**Dataset entries**.

((

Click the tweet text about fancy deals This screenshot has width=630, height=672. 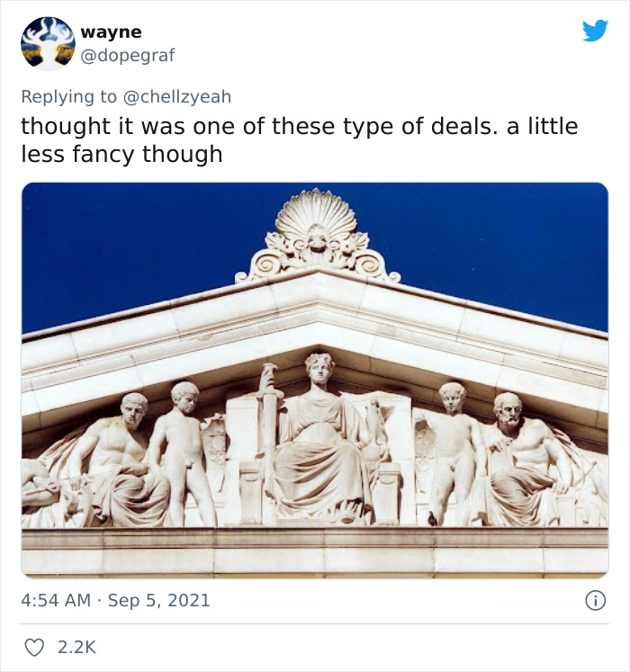click(300, 140)
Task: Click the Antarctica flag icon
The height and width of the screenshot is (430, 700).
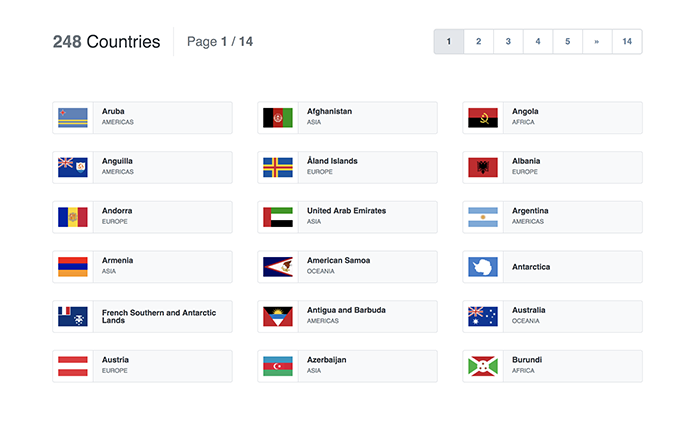Action: click(x=483, y=267)
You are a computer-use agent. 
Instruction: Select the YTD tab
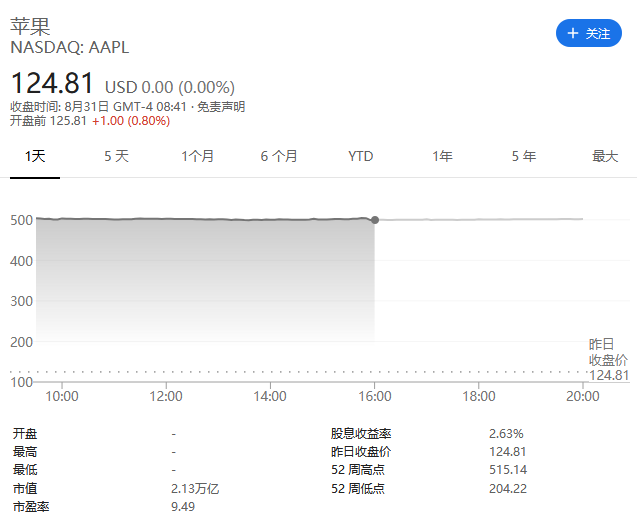click(361, 156)
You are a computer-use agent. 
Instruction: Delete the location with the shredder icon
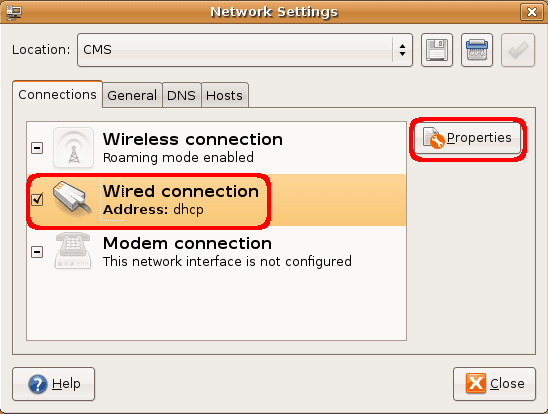click(x=477, y=50)
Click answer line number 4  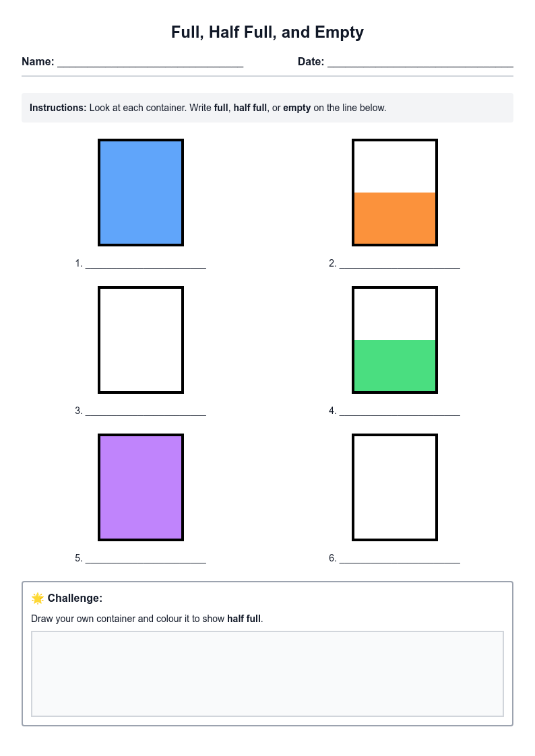coord(400,411)
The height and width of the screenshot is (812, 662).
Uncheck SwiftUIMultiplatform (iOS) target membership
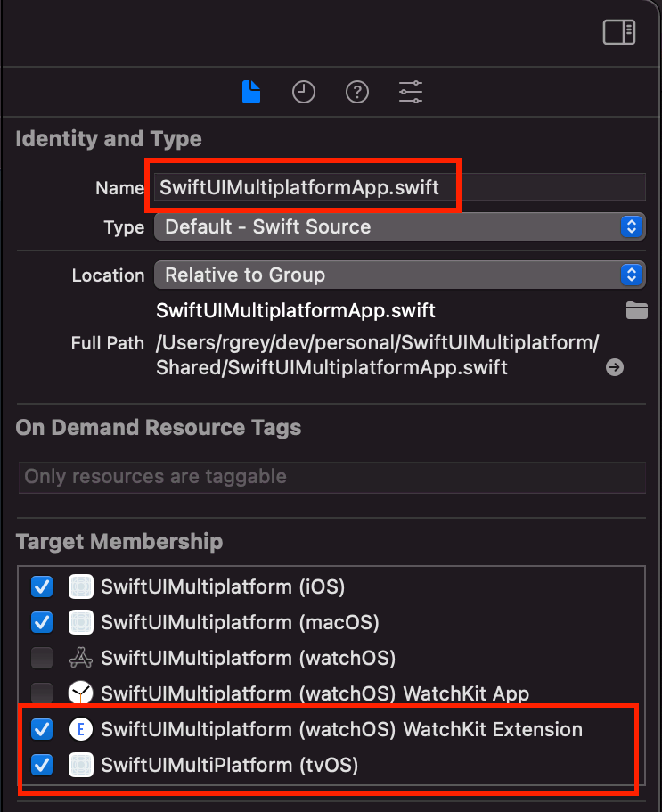(x=42, y=586)
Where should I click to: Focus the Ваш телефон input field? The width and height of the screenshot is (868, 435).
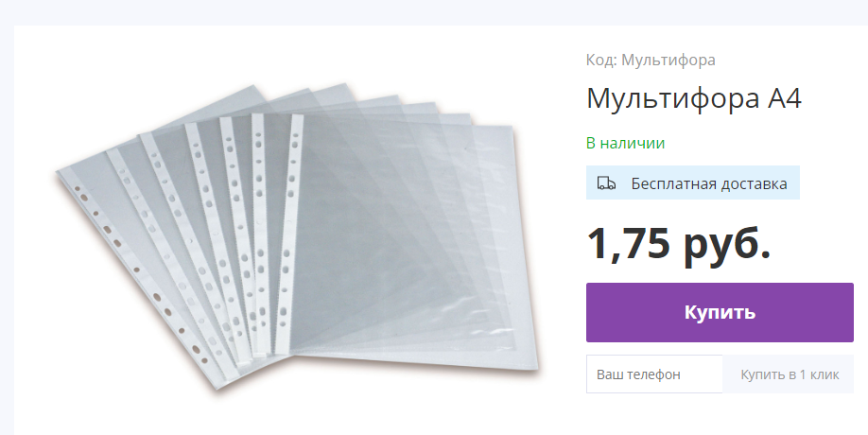coord(654,374)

))

**What you have to do**. Please copy the lines exactly, beginning at the one containing "The height and width of the screenshot is (812, 662)." and ending at the last line of the records above, both included, with the pictures left out.

**Solution to this problem**.
The height and width of the screenshot is (812, 662).
Uncheck SwiftUIMultiplatform (iOS) target membership
(x=42, y=586)
Where should I click to: Focus the Ваш телефон input field? The width and height of the screenshot is (868, 435).
coord(654,374)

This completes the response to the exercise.